***** Supplied records

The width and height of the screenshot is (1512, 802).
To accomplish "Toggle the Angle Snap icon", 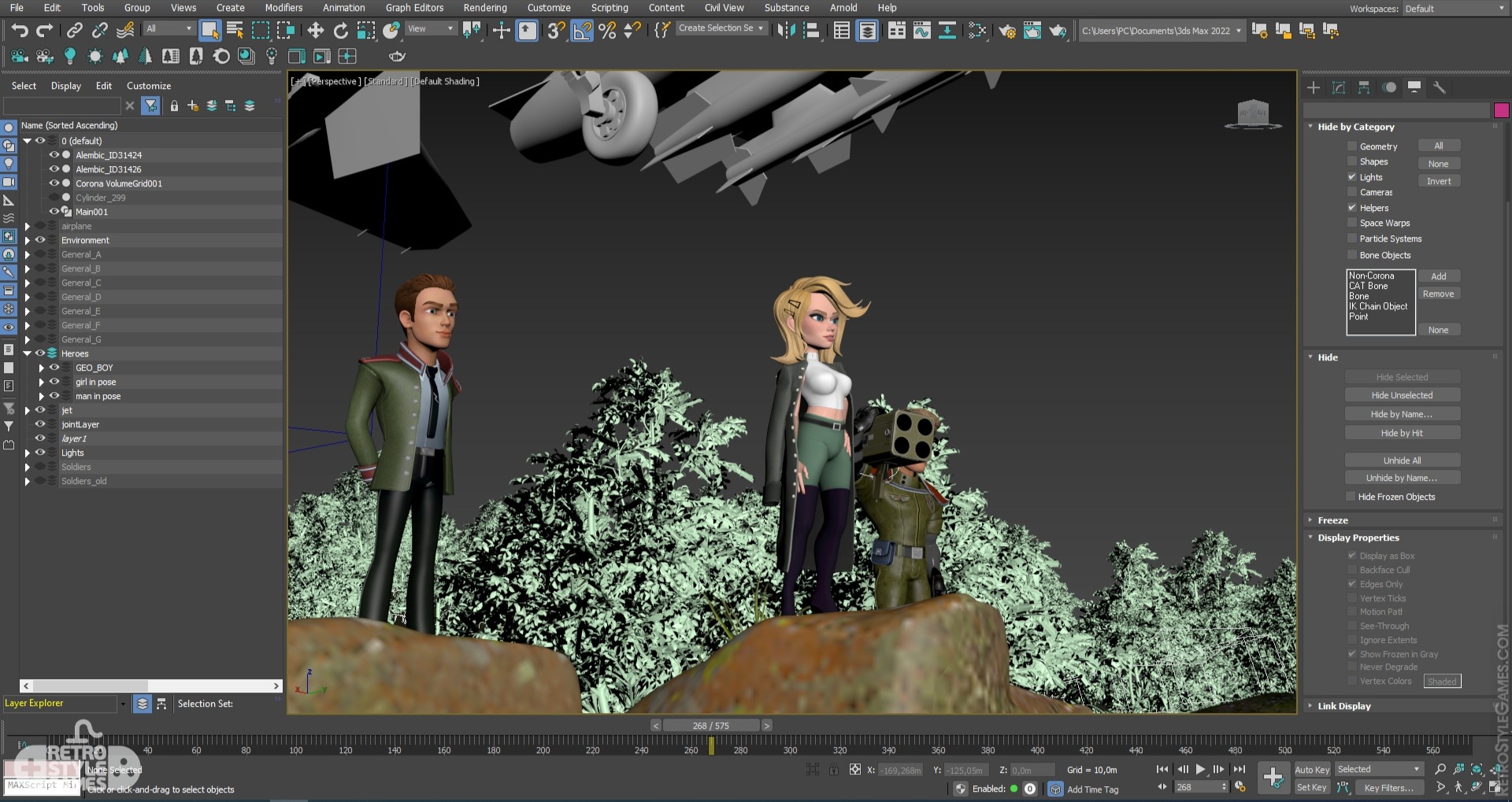I will point(582,31).
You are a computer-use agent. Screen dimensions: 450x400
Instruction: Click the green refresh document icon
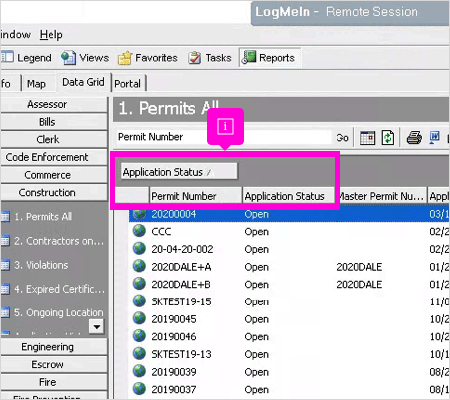(x=388, y=137)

**********

Please render the records above, from the line with "You are a computer-use" through the end of the records, as a two-column CSV with the headers command and location. Give one row per record, with its text and its answer each in a single quoted field, line breaks turned into spaces, and the pictures left out.

command,location
"You are a computer-use agent. Screen dimensions: 450x400 Instruction: Click the green refresh document icon","(x=388, y=137)"